Work to be completed: Report how many lines of the material below contain the string "icon", treating uppercase and lowercase as different. Give only the number.

(Dataset excerpt)
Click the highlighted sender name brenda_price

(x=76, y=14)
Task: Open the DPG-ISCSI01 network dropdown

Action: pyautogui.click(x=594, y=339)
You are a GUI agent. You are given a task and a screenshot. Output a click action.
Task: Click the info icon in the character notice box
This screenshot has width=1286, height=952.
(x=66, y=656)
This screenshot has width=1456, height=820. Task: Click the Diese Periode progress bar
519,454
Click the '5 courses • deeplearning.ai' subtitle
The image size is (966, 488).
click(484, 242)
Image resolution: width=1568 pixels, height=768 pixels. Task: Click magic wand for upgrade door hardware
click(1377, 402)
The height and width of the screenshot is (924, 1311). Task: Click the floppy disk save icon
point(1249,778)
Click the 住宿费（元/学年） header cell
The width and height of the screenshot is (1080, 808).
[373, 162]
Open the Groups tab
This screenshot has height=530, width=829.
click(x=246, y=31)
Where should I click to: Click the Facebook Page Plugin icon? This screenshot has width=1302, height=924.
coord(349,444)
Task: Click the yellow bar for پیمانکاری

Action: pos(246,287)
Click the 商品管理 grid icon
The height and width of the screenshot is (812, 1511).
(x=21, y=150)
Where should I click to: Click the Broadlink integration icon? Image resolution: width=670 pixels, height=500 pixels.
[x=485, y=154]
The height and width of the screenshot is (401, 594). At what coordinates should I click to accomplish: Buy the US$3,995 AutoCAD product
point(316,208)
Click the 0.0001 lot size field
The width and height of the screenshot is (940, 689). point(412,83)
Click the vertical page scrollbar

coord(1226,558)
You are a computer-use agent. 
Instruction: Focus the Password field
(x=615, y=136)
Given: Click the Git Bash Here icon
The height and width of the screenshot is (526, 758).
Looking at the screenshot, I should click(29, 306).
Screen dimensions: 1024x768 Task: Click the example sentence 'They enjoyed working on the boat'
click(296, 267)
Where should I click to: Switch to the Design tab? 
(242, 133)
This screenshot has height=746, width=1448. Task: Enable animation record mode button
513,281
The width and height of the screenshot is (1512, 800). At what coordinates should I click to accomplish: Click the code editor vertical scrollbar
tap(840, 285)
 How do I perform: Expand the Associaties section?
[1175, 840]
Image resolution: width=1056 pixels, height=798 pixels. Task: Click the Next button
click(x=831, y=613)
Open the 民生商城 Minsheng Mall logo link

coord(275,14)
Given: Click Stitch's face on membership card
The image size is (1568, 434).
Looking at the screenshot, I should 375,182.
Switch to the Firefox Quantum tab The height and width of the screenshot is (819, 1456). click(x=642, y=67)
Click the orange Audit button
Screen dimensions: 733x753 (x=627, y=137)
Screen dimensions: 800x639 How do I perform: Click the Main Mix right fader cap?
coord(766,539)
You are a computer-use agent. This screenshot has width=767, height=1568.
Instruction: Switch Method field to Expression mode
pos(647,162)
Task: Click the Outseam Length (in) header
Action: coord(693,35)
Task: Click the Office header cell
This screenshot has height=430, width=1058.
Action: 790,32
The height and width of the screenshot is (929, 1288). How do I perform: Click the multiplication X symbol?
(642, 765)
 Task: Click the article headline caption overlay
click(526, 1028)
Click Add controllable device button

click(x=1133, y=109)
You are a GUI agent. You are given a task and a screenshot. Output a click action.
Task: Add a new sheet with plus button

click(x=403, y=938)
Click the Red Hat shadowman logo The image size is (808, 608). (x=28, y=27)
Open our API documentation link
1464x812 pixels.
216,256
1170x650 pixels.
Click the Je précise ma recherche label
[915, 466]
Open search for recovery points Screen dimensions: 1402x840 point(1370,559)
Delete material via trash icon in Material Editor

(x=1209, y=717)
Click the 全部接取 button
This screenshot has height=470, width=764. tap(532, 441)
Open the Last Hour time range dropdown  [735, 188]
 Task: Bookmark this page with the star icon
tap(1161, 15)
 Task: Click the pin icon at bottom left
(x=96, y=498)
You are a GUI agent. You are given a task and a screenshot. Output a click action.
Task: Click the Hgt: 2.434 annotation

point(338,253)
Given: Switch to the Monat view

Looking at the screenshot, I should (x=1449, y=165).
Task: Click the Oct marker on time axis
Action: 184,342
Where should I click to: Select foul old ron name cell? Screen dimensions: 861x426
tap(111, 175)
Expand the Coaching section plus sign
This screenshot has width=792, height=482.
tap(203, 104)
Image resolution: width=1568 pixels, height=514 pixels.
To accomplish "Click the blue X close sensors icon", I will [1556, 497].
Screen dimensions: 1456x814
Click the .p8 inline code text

Result of the exercise: 10